All,
In the Toolchain Working Group Mans has been doing some examination of SPEC 2000 and SPEC 2006 to see what C Library (glibc) routines impact performance the most, and are worth tuning.
This has come up with two areas we consider worthy of further investigation: 1) malloc performance 2) Floating-point rounding functions.
This email is interested with the first of these.
Analysis of malloc shows large amounts of time is spent in executing synchronization primitives even when the program under test is single-threaded.
The obvious 'fix' is to remove the synchronization primitives which will give a performance boost. This is, of course, not safe and will require reworking malloc's algorithms to be (substantially) synchronization free.
A quick Google suggests that there are better performing algorithms available (TCMalloc, Lockless, Hoard, &c), and so changing glibc's algorithm is something well worth investigating.

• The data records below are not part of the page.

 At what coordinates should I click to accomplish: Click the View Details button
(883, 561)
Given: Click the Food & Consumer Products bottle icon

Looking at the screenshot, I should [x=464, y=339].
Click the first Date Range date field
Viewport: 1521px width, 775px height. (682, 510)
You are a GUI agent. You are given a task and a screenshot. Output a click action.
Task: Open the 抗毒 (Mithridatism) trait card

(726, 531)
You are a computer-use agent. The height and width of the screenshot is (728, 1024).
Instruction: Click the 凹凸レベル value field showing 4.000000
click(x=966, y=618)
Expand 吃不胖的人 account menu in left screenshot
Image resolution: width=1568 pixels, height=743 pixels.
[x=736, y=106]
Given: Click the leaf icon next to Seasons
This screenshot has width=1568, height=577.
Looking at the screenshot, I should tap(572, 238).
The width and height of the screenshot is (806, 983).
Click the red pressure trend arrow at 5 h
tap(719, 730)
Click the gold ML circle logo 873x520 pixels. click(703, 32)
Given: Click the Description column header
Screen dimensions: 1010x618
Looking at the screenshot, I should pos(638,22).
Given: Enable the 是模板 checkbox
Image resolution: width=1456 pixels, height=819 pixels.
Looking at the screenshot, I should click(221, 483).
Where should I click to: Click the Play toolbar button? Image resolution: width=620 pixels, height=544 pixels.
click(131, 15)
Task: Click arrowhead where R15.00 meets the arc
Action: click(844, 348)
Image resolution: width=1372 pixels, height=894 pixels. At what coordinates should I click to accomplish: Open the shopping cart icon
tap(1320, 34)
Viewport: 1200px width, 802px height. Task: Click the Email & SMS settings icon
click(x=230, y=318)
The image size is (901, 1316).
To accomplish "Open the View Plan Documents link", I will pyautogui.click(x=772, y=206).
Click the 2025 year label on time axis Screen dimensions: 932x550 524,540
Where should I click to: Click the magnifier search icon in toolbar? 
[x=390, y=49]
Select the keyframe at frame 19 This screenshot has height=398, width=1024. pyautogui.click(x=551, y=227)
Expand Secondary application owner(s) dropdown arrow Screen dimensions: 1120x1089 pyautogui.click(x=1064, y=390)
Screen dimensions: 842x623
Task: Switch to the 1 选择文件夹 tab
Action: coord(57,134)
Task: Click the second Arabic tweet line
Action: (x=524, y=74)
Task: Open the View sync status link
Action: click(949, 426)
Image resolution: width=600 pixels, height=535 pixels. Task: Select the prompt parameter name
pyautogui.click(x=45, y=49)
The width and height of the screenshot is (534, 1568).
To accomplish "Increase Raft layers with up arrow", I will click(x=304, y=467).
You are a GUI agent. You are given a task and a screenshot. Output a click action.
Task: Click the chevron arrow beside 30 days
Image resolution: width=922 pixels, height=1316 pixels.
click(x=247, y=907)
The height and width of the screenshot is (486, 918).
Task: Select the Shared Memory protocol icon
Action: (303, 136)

Currently we see around 4.37% of time being spent in libc for the whole of SPEC CPU 2006. Around 75% of that is in malloc related functions (so about 3.1% of the total). One benchmark however spends around 20% of its time in malloc. So overall we are looking at maybe 1% improvement in the SPEC 2006 score, which is not large given the amount of effort I estimate this is going to require (as we have to convince the community we have made everyone's life better).
So before we go any further I would like to see what the view of LEG is about a better malloc. My questions boil down to:
* Is malloc important - or do server applications just implement their own? * Do you have any benchmarks that stress malloc and would provide us with some more data points?
But any and all comments on the subject are welcome.
Thanks,
Matt